Chris Von Sneidern

  • Chris Von Sneidern
  • Big White Lies (Heyday) 1993 
  • Sight & Sound (Heyday) 1993 
  • Go! (Heyday) 1994 
  • Wood and Wire (Mod Lang) 1996 
  • London Payne (Searching the Muse: Memoirs Across America) (Mastromonia) 1998 
  • 2-cute-2-be-4-gotten (Mastromonia) 2000 
  • Live Start Lifting (Mastromonia) 2000 
  • The Knight of Lines and Proses (Sp. Criminal) 2000 
  • Map of Wyoming
  • Round Trip (Map of Wyoming) 1998  (Innerstate) 1999 
  • Trouble Is (Innerstate) 2000 
  • Transit Survey (self-released) 2001 
  • Spirited
  • Spirited (Japan.
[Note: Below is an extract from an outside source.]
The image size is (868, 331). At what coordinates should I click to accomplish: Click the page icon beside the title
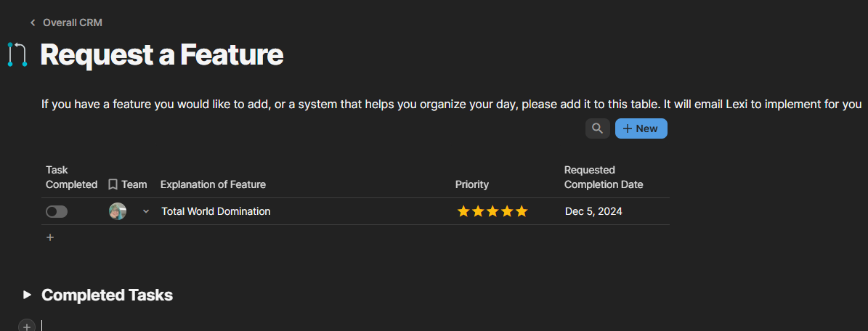17,54
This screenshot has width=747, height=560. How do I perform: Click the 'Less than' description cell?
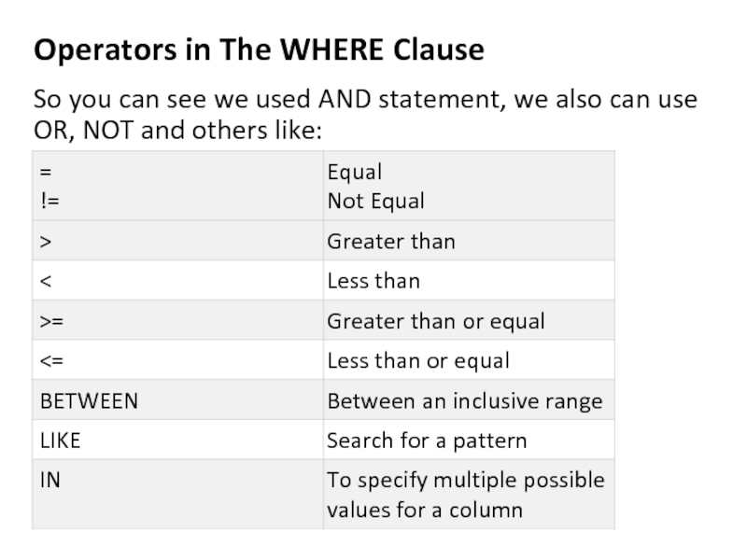[x=373, y=281]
Lazy Cat) 1999 

After serving (unrecorded) stints with such Bay Area pop stalwarts as Flying Color and the Sneetches, Syracuse, New York native Chris Von Sneidern unleashed Sight & Sound, the first of his remarkably beautiful pop masterpieces, in 1993. Using his guitar and pen to fashion pretty, Badfinger-esque songs — the desperate “Bad Black Lonesome,” the Merseybeat homage “Annalisa,” the moving, lilting “Life Start Living” and the frightening, Big Star 3rd-like “Never Again, My Love” to name just a few — Von Sneidern imbues the album with unparalleled pop vision and sheer melodic genius. A near-perfect beginning.

Big White Lies is every bit as strong as the debut; the dozen songs include a well-placed cover of Bread’s “Everything I Own” alongside such lovely originals as the summery “Roll On,” the dreamy (natch) “Dream Away” and the slightly more forceful “Hard Again.” Von Sneidern has a definite gift for both songwriting and arranging; unobtrusive little touches include the exotic percussion on the catchy title track and Bryan Higgins’ sweet french horn flourishes (à la the Beatles’ “For No One”) on “Here I Go.” The whole package (purportedly the first to contain interactive CD-ROM liner notes) is an essential pop treasure from one of the most talented auteurs to come along in ages.